There can never be too many people to love a kid.
It’s a theme that has carried Eric and Amy MacEwen through their family’s foster care and adoption journey. That journey has involved fostering multiple placements and adopting two different sibling groups in addition to adopting a daughter from China.
Following the birth of their two biological children, Eric and Amy MacEwen decided to adopt from China. After bringing their daughter home, they began to get involved in an adoption group at their church. It was there that they heard of the need for foster families. When presented with the need for such families, it didn’t take long for them to decide it was the next step for their family.

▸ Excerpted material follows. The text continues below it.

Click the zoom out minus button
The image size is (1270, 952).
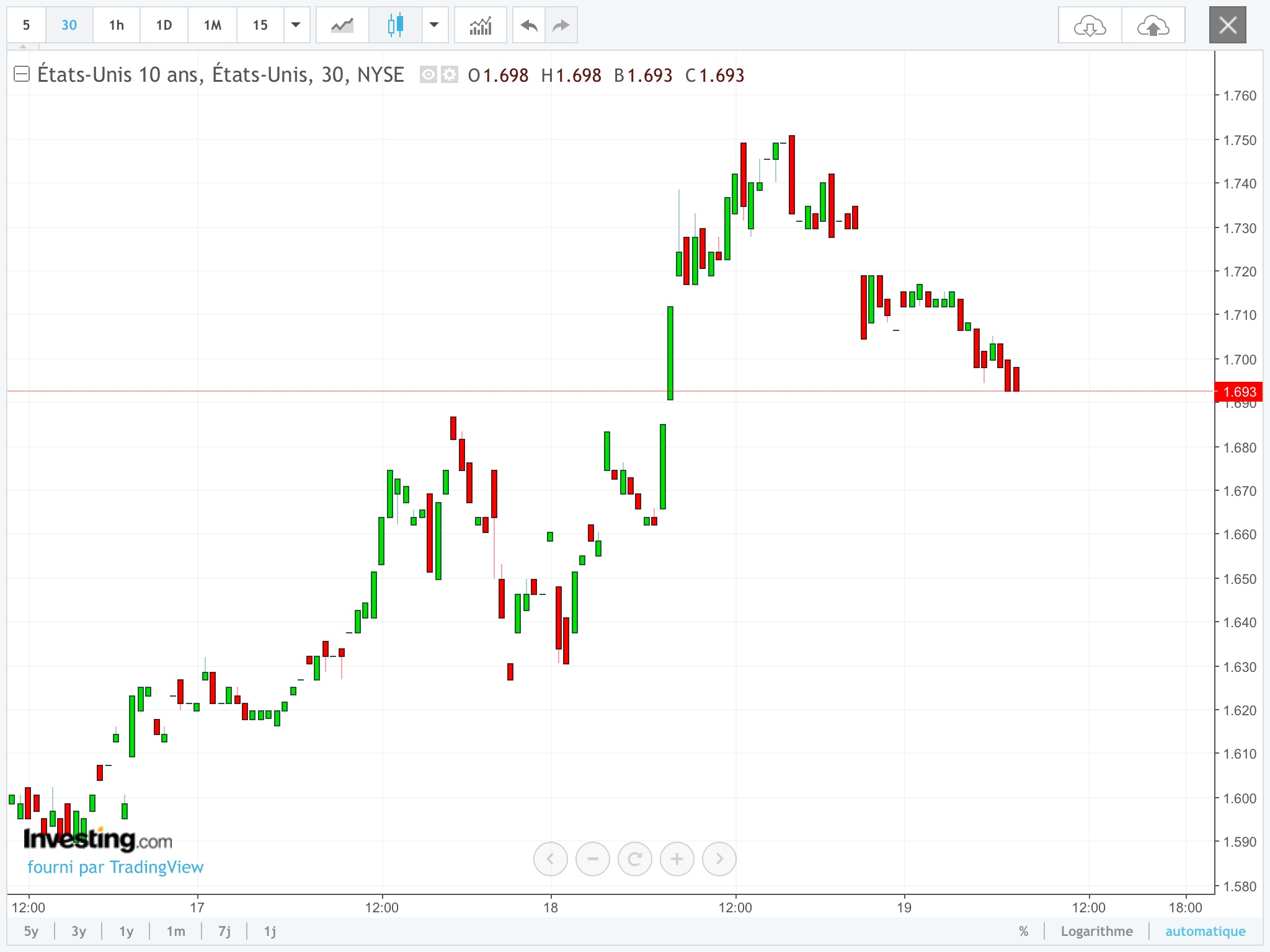(592, 859)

With a daughter from China, two African-American sons and three Hispanic children, the MacEwens are truly a multicultural family. Amy says they have made a family commitment to enjoy learning about all their different cultures. Everyone goes to Chinese New Year, Day of the Dead and Juneteenth festivities to support the respective family members. It also gives the family a unique position to be leaders in a multi-cultural church and relate to members of the congregation.
While several of their placements have been reunited with their parents, the MacEwens are still offering support to some of these families. In fact, they have built such a relationship with these kids and their parents that the children still routinely frequent the MacEwen home. The MacEwens provide mentoring to the parents, babysitting and taking the children to activities.
“A lot of parents out there need someone to come alongside them,” Amy says.
The experience has been life-changing not only for Eric and Amy as foster parents, but it’s also changed the perspective of their biological children.
“They have learned to see the world differently and to see that not all kids start out life the same way,” Amy says. “They are compassionate toward people who are different or who don’t fit in the same or who are going through tough times.”
Three years ago, Nick and Katie Welch had some friends who had a foster care placement. They had both always felt they should foster or adopt, but it was then they saw the opportunity to actually step up and get involved.
“There is such a need for safe families in Kansas City who can step in when parents are getting healing, and we feel that was a ministry our family can do together,” Katie says.
For the last two years they have had the same placement of a sibling group of three, and their two biological children have been instrumental to the success they have had as a foster family.
“It’s opened their eyes to the reality of life outside of their home…to bring in kids who have a completely different background has expanded their worldview and given them a more diverse way to look at life,” Katie says.
Amy and Katie say there are multiple misconceptions about foster care. Katie says one of the biggest misconceptions is that the goal of these situations is adoption. In reality, the goal of foster care is reunification with the parents.
“The goal is to keep the kids safe and offer them growth and healing while their parents do the same,” Katie says. “The happiest ending isn’t always adoption. The happiest ending is being with the biological parents in a safe and healthy environment.”
Something foster parents hear often from others is that others feel they could never be a foster parent because it would be too hard to allow the children go back home.
“None of the children asked to be in this position, and this is the worst time of their life for most of them,” Amy says. “If we can make it less hard and more secure during this time of their lives, then it’s worth any discomfort to us as adults. The child isn’t choosing to be in this situation, so we shouldn’t choose not to help because it’s too hard for us.”
Amy says it’s best not to ask foster parents about the children’s specific story and situation. In many cases they can’t share the details, and it’s really the child’s story to tell. Amy also says it’s best not to tell foster children they are lucky to have their foster parents because the children don’t always see it that way given what they have been through.
Amy and Katie say foster families are always in need of someone to bring them a meal, help with laundry, mow the lawn, assist with home repairs and the like. Katie encourages others to take the initiative to do those things for the family because they often won’t ask themselves. Providing supplies such as beds, cribs, toys and clothes is also a blessing to foster families.
If one isn’t ready to become a foster parent but would like to get a bit more involved, there is a big need for respite care providers who can be a support to foster parents. Amy says this a great way for one to gain exposure into what being a foster parent would be like.
While there are many difficulties in caring for a child who has experienced trauma, it also provides a deep sense of fulfillment for these families.
“It’s very rewarding to have a kid who had been through a hard time trust you enough to come to you for something,” Amy says.
Katie says she has learned to adapt, grow and change while providing healing. She says life should be full of serving others and doesn’t have to be comfortable.
“Our experience has been so life-changing I don’t think we could ever not do foster care because there is such a need,” Katie says.